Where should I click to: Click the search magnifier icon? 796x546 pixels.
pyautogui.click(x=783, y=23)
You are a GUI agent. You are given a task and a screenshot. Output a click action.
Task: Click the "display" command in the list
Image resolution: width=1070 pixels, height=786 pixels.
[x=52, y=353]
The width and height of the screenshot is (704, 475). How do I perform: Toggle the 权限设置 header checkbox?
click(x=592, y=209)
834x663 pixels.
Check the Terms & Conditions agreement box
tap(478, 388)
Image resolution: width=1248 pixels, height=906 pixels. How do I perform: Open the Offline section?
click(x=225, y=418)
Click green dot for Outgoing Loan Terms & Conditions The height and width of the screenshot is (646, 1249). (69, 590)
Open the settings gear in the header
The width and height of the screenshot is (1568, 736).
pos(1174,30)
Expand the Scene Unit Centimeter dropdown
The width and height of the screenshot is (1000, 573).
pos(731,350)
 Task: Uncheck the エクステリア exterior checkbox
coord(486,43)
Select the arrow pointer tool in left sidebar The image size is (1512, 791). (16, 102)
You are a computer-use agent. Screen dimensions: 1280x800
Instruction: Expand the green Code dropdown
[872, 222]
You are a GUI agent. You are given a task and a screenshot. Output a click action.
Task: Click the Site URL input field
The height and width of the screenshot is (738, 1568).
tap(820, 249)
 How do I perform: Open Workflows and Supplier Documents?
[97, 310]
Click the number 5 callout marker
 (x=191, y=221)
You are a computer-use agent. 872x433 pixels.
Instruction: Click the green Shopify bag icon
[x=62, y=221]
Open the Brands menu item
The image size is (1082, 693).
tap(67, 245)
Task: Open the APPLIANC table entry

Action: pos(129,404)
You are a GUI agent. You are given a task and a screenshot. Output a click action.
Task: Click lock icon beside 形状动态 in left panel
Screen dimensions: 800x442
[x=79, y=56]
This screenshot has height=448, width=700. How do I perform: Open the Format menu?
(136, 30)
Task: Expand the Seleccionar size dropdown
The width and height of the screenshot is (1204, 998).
──────
ABOUT THIS EXERCISE: Set down every entry exactly as given.

SOLUTION BELOW:
Where should I click to: Click the search magnifier icon? 796x546 pixels.
pyautogui.click(x=783, y=23)
You are a GUI agent. You are given a task and a screenshot. Output a click action.
Task: Click the "display" command in the list
Image resolution: width=1070 pixels, height=786 pixels.
[x=52, y=353]
The width and height of the screenshot is (704, 475). How do I perform: Toggle the 权限设置 header checkbox?
click(x=592, y=209)
834x663 pixels.
Check the Terms & Conditions agreement box
tap(478, 388)
Image resolution: width=1248 pixels, height=906 pixels. How do I perform: Open the Offline section?
click(x=225, y=418)
Click green dot for Outgoing Loan Terms & Conditions The height and width of the screenshot is (646, 1249). (69, 590)
Open the settings gear in the header
The width and height of the screenshot is (1568, 736).
pos(1174,30)
Expand the Scene Unit Centimeter dropdown
The width and height of the screenshot is (1000, 573).
pos(731,350)
 Task: Uncheck the エクステリア exterior checkbox
coord(486,43)
Select the arrow pointer tool in left sidebar The image size is (1512, 791). (16, 102)
You are a computer-use agent. Screen dimensions: 1280x800
Instruction: Expand the green Code dropdown
[872, 222]
You are a GUI agent. You are given a task and a screenshot. Output a click action.
Task: Click the Site URL input field
The height and width of the screenshot is (738, 1568).
tap(820, 249)
 How do I perform: Open Workflows and Supplier Documents?
[97, 310]
Click the number 5 callout marker
 (x=191, y=221)
You are a computer-use agent. 872x433 pixels.
Instruction: Click the green Shopify bag icon
[x=62, y=221]
Open the Brands menu item
The image size is (1082, 693).
tap(67, 245)
Task: Open the APPLIANC table entry

Action: pos(129,404)
You are a GUI agent. You are given a task and a screenshot. Output a click action.
Task: Click lock icon beside 形状动态 in left panel
Screen dimensions: 800x442
[x=79, y=56]
This screenshot has height=448, width=700. How do I perform: Open the Format menu?
(136, 30)
Task: Expand the Seleccionar size dropdown
The width and height of the screenshot is (1204, 998).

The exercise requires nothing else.